Stored items:

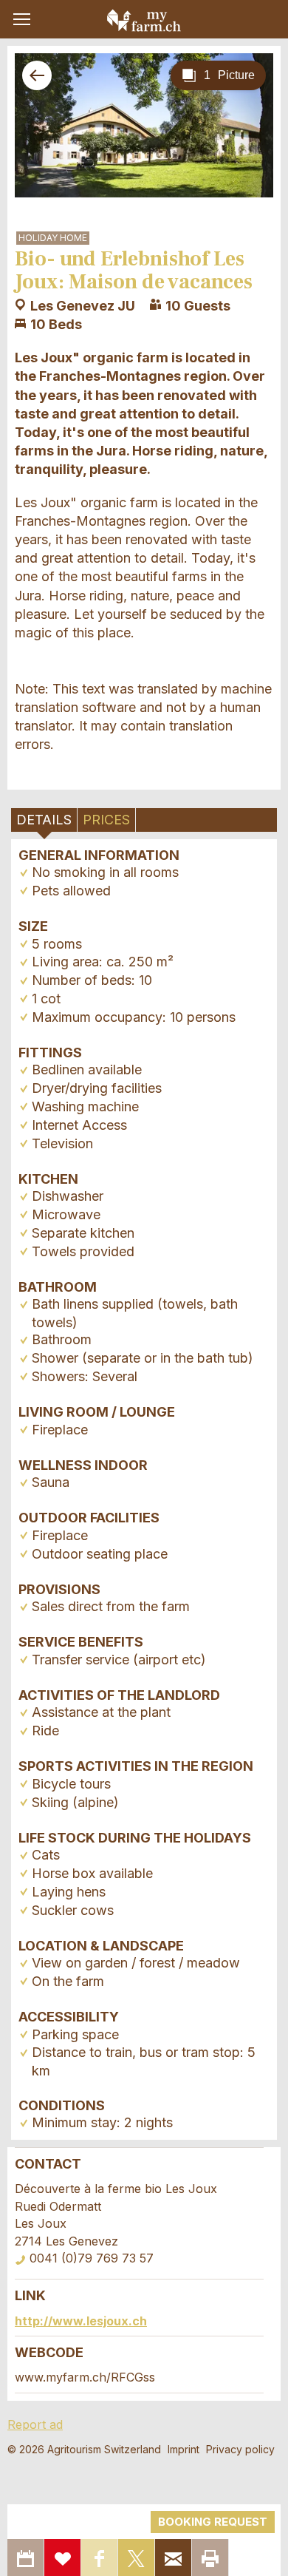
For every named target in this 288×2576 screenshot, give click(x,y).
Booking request (212, 2522)
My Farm (144, 20)
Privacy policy (240, 2449)
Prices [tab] (106, 819)
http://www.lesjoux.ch (81, 2321)
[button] (22, 19)
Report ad (35, 2424)
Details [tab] (44, 819)
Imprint (183, 2449)
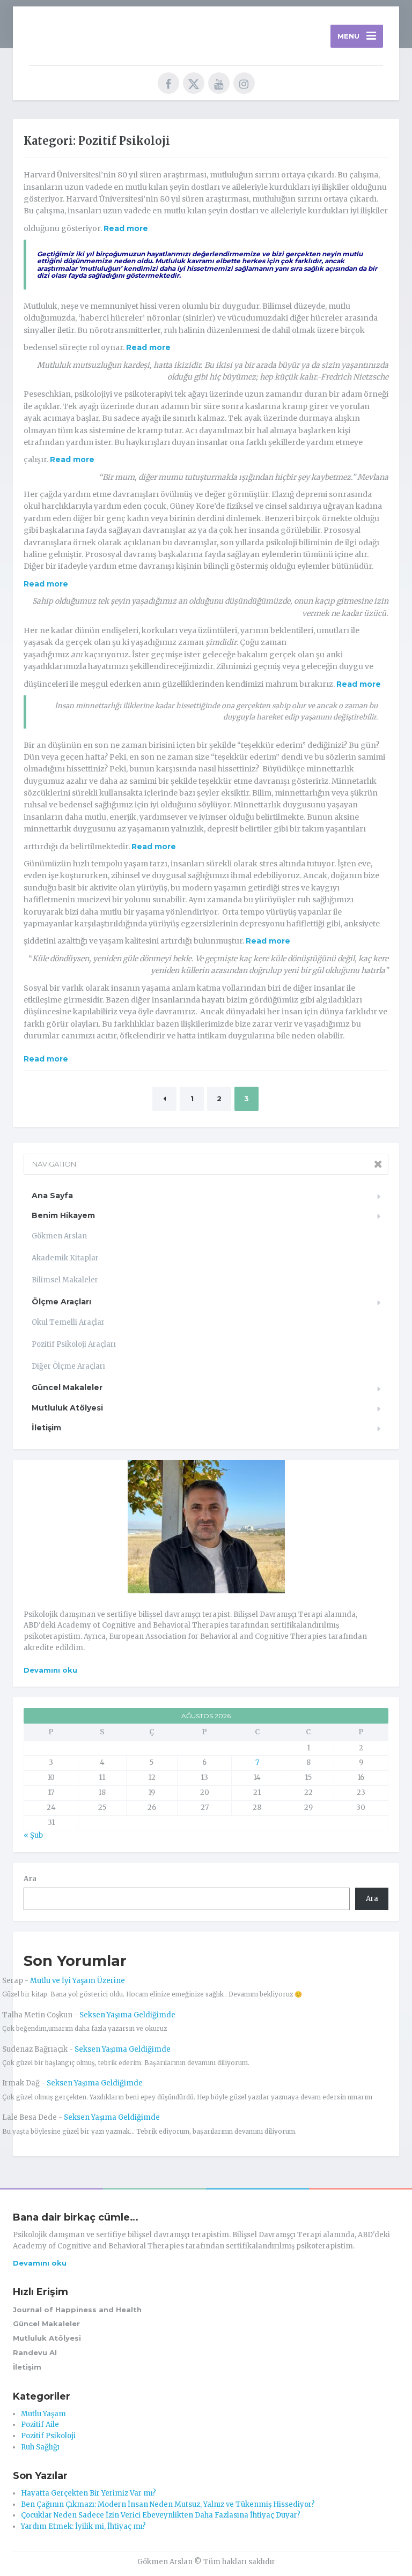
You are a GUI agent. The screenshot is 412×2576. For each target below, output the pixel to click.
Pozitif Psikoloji (48, 2435)
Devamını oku (50, 1670)
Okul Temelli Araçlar (68, 1322)
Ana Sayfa (52, 1195)
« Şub (33, 1835)
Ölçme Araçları (61, 1301)
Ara (30, 1878)
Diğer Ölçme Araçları (68, 1366)
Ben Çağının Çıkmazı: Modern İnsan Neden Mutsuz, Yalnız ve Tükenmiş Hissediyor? (168, 2504)
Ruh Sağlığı (40, 2447)
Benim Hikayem (63, 1215)
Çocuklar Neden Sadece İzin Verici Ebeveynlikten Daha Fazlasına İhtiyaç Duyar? (160, 2515)
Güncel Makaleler (67, 1387)
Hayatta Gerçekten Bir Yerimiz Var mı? (88, 2493)
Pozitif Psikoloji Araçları (74, 1344)
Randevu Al (35, 2352)
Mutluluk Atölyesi (67, 1408)
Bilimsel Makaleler (65, 1280)
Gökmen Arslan (59, 1236)
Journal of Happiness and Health (77, 2309)
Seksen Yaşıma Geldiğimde (127, 2015)
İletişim (46, 1427)
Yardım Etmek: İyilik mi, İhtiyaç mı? (83, 2526)
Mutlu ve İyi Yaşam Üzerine (77, 1980)
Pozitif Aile (40, 2424)
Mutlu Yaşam (43, 2413)
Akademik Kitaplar (65, 1258)
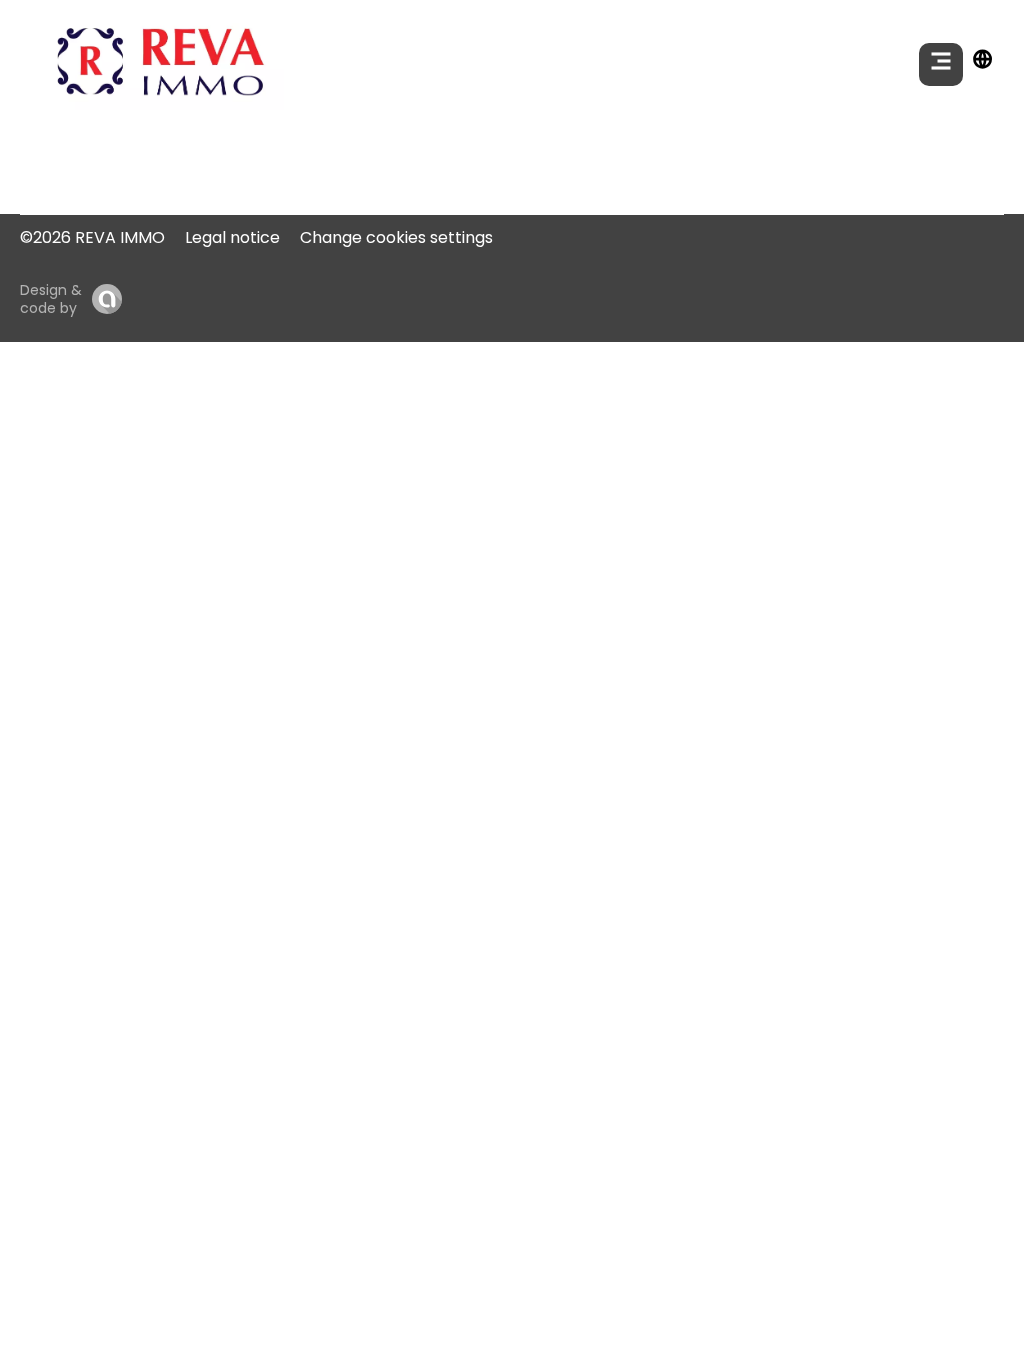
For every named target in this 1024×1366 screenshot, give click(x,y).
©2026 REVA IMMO (92, 237)
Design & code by (51, 299)
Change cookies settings (396, 237)
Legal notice (232, 237)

WHAT NEEDS TO BE DONE
Keep to the lines above from the line with "My Farm (144, 20)" to the line with "Pozitif Psikoloji Araçları (74, 1344)", and set down exactly those, inclusive, with nothing else and every picture left out.

TASK ANSWER
My Farm (144, 20)
Privacy policy (240, 2449)
Prices [tab] (106, 819)
http://www.lesjoux.ch (81, 2321)
[button] (22, 19)
Report ad (35, 2424)
Details [tab] (44, 819)
Imprint (183, 2449)
You are a GUI agent. The screenshot is 412×2576. For each target below, output the pixel to click.
Pozitif Psikoloji (48, 2435)
Devamını oku (50, 1670)
Okul Temelli Araçlar (68, 1322)
Ana Sayfa (52, 1195)
« Şub (33, 1835)
Ölçme Araçları (61, 1301)
Ara (30, 1878)
Diğer Ölçme Araçları (68, 1366)
Ben Çağının Çıkmazı: Modern İnsan Neden Mutsuz, Yalnız ve Tükenmiş Hissediyor? (168, 2504)
Ruh Sağlığı (40, 2447)
Benim Hikayem (63, 1215)
Çocuklar Neden Sadece İzin Verici Ebeveynlikten Daha Fazlasına İhtiyaç Duyar? (160, 2515)
Güncel Makaleler (67, 1387)
Hayatta Gerçekten Bir Yerimiz Var mı? (88, 2493)
Pozitif Psikoloji Araçları (74, 1344)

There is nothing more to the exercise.